• Work required: Go through the data and copy each line where the string "screenshot" appears.

• Dataset entries:
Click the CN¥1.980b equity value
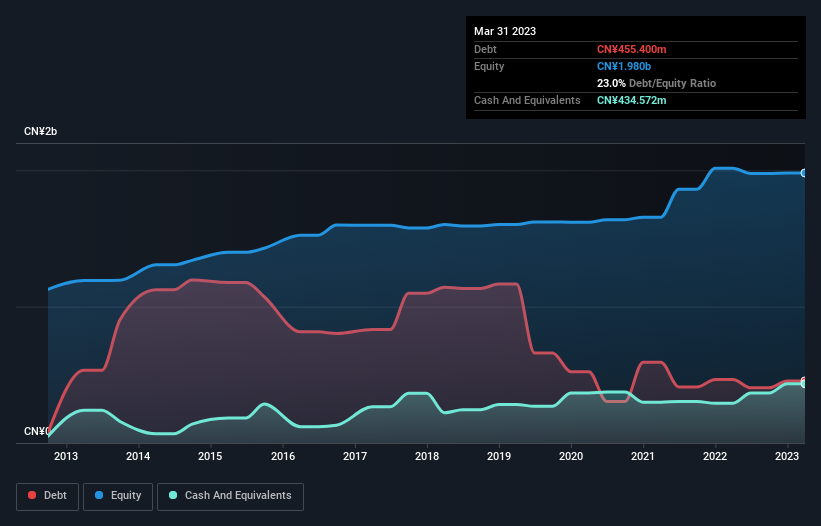Viewport: 821px width, 526px height. pyautogui.click(x=624, y=66)
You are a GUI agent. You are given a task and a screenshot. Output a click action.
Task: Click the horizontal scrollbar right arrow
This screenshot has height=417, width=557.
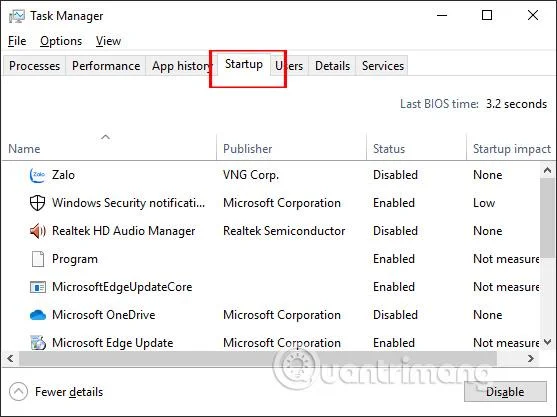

• Response area:
You are a GUI agent. You are given a task and a screenshot. Output a click action.
This screenshot has height=417, width=557.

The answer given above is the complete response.